The rest of the lawsuit is similarly peppered with juicy receipts from Apple’s internal messaging. The complaint starts off with an executive emailing Steve Jobs in 2010, complaining that an Amazon ad for the Kindle’s smartphone apps demonstrated “that it is easy to switch from iPhone to Android. Not fun to watch.” The suit continues: “Jobs was clear in his response: Apple would ‘force’ developers to use its payment system to lock in both developers and users on its platform.” All of this blocking has another negative effect on consumers, the suit continues: “Apple itself has less incentive to innovate because it has insulated itself from competition,” making it “not surprising that Apple spent more than twice as much on stock buybacks and dividends as it did on research and development.” One more: “In a 2019 email the Vice President of Product Marketing for Apple Watch acknowledged that Apple Watch may help prevent iPhone customers from switching. Surveys have reached similar conclusions: Many users say the other devices linked to their iPhone are the reason they do not switch to Android.”

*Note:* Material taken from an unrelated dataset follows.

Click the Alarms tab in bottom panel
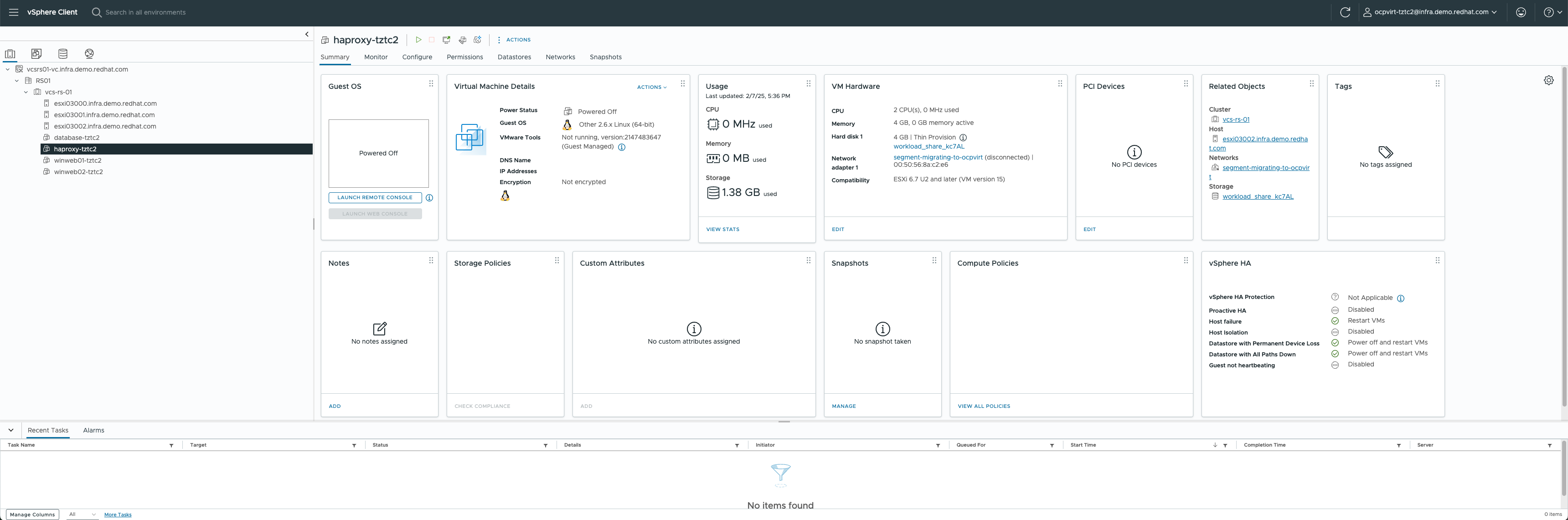click(x=93, y=430)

As some analysts have noted, a lot of people really do just like Apple products; heck, I’m typing this very piece on a slick MacBook Air. But the federal government makes a compelling case that much of this love, especially within United States borders, is coerced—that consumers trapped in the fold stay there mainly because they don’t want to deal with the barriers to change. And, as such, they are forced to lean on the iPhone even as it gets more exclusive, worse, and more expensive.

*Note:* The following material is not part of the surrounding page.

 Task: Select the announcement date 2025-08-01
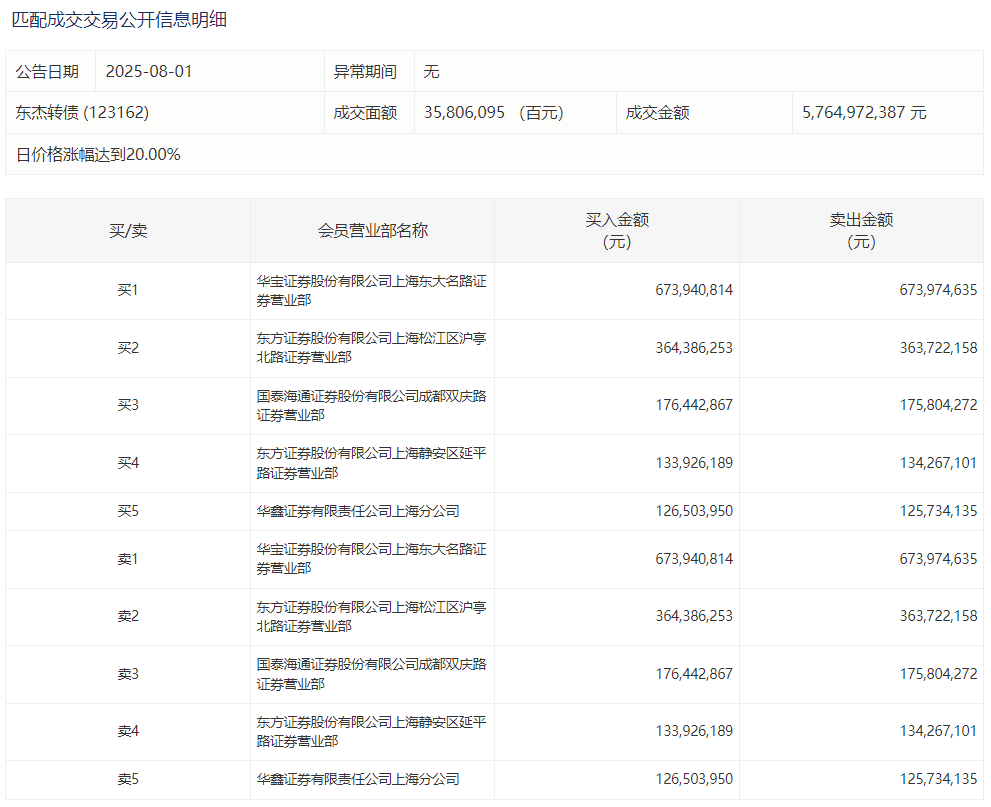click(x=148, y=72)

There’s no reason, for instance, that Apple should get to charge a huge premium on iPhones when an app-maker can make an energy-reducing cloud-compute infrastructure that works better, yet is blocked from that expensive iPhone. But such gatekeeping is excellent for Apple’s bottom line at a time when it’s spurned any Jobsian innovation: “iPhone sales have made up a majority of Apple’s annual revenue every year since 2012,” with “some of the largest drivers” being the Apple Watch and the App Store. With limited options in the “performance smartphone” market specifically—as opposed to the wider market for less-opulent, entry-level phones—it’s little wonder that more than half of U.S. smartphone users cling to iPhones, instead of potentially cheaper, less elaborate, more tech-interoperable, and more practical options. (A possible reason Apple barely makes for a quarter of the global smartphone market, compared its 70 percent share in the U.S. market? Other countries already mandate more flexibility around super apps and banking.)

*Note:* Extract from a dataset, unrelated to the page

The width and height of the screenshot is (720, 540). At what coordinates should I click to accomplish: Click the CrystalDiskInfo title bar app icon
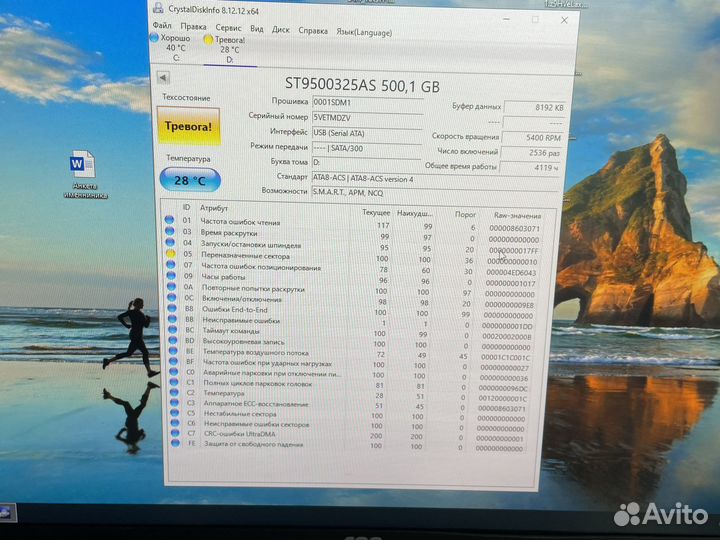coord(157,8)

“People buy an iPhone and then buy another iPhone and then stay within the Apple family with Apple Watches,” said California Attorney General Rob Bonta, a co-litigator, in an interview. “That is all by design. The exclusionary, anti-competitive conduct that Apple engages in is like a moat around a kingdom: It keeps the customers inside the kingdom so that they can’t go anywhere.” Apple, of course, disagrees, as it wrote in a statement: “This lawsuit threatens who we are and the principles that set Apple products apart in fiercely competitive markets. If successful, it would hinder our ability to create the kind of technology people expect from Apple.”

We have yet to see which thesis triumphs—the lawsuit will take years to litigate. But Apple is already backing down on a worldwide scale when it comes to foes like right-to-repair laws (which allow users to fix phones at home, with easily attainable components, instead of taking them to specialists), and on requirements that it not charge app-makers indefinite taxes for every monetary transaction made on an iPhone app. (They’re facing yet another lawsuit in that vein from Big Tech rivals like Meta and Microsoft.) Still, the government’s antitrust action is recognition that what makes the iPhone special is less that it’s inherently a great device and more that it’s a cash generator meant to squeeze profit out of every single option at hand. Maybe, after years of goodwill and avoiding government scrutiny, Apple will find itself in a place it hasn’t been in a long time: making products that can compete on their own merits.